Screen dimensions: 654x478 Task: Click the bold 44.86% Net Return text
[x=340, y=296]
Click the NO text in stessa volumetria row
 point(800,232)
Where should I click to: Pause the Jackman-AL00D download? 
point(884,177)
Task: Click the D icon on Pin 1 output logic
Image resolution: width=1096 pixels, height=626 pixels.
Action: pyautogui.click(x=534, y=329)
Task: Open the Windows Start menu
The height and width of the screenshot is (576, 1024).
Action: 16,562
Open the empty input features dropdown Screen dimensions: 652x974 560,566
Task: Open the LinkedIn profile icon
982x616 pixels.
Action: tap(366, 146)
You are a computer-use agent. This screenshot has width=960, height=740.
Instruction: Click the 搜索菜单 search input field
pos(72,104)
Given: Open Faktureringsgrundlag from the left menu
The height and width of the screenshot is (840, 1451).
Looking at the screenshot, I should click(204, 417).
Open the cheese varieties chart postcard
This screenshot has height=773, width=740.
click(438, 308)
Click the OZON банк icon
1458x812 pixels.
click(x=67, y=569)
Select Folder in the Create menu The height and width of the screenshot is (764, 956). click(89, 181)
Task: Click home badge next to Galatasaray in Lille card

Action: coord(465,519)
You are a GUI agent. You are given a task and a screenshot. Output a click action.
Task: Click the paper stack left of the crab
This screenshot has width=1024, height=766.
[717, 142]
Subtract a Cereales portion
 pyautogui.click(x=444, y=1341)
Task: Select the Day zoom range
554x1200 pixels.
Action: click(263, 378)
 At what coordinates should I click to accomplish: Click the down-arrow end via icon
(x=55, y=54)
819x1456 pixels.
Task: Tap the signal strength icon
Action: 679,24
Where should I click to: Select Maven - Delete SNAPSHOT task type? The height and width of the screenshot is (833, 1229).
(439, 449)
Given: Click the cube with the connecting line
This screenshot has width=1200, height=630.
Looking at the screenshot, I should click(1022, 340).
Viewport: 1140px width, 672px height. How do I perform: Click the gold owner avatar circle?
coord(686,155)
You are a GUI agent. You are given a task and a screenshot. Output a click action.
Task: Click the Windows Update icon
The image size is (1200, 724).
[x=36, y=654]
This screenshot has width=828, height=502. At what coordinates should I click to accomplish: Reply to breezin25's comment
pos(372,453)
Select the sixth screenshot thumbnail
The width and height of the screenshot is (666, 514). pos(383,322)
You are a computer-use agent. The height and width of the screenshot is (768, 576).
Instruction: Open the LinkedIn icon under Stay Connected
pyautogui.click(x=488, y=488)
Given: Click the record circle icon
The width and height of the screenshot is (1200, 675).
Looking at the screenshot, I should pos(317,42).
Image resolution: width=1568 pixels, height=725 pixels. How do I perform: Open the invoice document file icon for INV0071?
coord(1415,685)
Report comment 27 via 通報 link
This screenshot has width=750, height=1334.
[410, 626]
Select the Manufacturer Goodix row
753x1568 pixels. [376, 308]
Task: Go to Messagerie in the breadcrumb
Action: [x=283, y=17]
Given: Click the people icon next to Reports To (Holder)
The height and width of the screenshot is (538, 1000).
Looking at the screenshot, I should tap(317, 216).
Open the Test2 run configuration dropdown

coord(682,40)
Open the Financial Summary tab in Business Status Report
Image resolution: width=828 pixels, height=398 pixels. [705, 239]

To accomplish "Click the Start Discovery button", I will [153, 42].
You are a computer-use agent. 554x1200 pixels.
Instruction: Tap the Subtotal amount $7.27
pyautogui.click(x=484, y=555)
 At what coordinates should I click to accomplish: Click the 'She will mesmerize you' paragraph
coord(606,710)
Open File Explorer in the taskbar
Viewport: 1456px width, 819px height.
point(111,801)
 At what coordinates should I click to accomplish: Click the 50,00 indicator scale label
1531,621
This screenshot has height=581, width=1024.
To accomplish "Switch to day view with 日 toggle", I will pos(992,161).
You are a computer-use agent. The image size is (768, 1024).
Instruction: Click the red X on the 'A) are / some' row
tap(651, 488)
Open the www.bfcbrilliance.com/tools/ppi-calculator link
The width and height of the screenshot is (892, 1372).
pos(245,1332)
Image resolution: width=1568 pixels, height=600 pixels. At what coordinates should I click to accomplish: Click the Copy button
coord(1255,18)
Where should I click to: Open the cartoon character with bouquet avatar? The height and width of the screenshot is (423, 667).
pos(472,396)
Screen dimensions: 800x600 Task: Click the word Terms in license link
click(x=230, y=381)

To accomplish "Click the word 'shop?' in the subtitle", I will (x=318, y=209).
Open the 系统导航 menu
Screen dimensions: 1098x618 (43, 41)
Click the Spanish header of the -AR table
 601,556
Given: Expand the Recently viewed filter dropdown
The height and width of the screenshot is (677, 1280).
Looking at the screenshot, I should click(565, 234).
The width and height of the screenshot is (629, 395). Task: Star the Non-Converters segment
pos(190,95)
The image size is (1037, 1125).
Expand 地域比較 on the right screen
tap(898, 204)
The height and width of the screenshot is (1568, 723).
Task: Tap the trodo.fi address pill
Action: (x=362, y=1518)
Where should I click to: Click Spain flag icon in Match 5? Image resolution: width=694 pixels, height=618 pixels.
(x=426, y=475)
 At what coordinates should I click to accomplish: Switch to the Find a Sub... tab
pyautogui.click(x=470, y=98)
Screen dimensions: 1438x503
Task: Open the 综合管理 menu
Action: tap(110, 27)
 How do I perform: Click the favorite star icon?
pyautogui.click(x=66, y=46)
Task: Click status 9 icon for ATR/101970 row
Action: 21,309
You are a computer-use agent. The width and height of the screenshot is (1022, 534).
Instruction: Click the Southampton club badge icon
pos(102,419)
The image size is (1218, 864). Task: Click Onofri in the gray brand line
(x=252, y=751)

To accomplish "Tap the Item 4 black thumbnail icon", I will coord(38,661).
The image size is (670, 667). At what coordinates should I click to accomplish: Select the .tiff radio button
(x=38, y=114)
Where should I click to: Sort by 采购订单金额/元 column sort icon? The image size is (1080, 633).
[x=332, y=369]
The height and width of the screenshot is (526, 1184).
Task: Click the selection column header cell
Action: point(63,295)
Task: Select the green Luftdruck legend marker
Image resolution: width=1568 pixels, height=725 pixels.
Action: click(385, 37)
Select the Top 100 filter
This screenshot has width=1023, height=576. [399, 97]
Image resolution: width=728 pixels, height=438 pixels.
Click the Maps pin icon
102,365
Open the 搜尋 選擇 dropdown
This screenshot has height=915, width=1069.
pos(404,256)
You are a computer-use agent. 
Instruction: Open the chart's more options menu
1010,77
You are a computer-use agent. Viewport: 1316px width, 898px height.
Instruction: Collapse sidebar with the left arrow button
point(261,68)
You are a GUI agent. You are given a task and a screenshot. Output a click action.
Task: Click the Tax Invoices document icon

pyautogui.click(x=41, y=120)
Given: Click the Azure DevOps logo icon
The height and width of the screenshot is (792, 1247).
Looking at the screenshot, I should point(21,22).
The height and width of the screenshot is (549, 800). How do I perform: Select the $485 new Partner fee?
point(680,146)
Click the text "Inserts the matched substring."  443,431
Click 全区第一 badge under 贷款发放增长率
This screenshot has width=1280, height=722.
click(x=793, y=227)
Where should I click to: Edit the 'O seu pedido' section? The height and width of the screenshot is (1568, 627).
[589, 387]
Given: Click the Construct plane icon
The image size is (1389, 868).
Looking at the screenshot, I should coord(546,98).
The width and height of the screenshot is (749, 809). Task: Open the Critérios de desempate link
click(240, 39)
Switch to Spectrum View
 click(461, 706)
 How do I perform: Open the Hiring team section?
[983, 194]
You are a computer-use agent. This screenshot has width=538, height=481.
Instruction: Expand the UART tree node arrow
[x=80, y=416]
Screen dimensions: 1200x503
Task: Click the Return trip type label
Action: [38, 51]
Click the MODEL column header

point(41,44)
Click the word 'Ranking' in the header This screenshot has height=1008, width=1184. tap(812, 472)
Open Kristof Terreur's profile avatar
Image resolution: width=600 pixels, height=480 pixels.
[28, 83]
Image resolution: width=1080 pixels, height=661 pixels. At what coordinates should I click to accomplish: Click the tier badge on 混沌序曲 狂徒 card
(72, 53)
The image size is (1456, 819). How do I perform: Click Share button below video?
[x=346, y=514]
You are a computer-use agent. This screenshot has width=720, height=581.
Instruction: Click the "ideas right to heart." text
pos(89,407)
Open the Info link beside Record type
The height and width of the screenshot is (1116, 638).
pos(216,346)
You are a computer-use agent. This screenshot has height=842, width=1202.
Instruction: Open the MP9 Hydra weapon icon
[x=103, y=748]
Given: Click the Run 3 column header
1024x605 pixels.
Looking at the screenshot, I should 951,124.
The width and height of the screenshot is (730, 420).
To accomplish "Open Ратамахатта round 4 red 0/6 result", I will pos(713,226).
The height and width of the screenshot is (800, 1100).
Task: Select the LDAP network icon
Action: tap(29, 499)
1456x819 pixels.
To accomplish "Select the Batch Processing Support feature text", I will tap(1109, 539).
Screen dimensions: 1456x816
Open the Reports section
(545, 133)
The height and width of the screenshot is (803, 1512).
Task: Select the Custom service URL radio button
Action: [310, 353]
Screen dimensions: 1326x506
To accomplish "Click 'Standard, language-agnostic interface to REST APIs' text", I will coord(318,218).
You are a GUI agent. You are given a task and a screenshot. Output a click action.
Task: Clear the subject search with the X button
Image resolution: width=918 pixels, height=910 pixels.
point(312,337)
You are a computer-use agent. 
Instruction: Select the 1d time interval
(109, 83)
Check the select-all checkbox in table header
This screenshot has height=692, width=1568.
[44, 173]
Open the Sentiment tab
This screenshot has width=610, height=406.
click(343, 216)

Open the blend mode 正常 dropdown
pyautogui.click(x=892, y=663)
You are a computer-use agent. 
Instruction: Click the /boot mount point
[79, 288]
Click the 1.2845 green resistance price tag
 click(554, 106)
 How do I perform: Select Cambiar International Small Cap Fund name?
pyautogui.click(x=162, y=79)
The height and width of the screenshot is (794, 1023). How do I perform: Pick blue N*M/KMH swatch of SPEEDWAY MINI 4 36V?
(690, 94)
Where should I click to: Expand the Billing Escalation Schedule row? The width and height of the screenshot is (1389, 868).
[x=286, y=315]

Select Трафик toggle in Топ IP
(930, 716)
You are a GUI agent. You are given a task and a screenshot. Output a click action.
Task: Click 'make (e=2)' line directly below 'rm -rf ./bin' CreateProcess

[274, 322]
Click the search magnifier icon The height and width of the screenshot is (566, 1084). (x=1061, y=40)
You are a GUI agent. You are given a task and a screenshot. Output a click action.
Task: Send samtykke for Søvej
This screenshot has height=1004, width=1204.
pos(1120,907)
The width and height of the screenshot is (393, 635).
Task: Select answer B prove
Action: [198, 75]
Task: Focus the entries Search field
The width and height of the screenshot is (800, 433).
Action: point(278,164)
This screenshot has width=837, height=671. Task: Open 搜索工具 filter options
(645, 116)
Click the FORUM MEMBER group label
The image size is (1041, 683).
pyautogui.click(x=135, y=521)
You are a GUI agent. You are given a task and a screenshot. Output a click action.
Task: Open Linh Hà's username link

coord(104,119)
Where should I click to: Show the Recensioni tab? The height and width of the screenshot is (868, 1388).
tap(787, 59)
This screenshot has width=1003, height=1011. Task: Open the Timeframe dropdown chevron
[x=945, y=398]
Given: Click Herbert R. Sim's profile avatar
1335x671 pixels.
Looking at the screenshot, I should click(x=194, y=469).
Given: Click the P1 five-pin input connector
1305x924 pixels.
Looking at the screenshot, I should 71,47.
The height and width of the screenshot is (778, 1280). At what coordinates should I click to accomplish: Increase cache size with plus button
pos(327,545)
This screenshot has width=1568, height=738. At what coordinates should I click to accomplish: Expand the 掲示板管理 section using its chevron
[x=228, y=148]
▬▬▬
• _Problem to work on_:
Within the entries, count the lines containing the string "profile" and state nothing but the result.

• _Written solution_:
3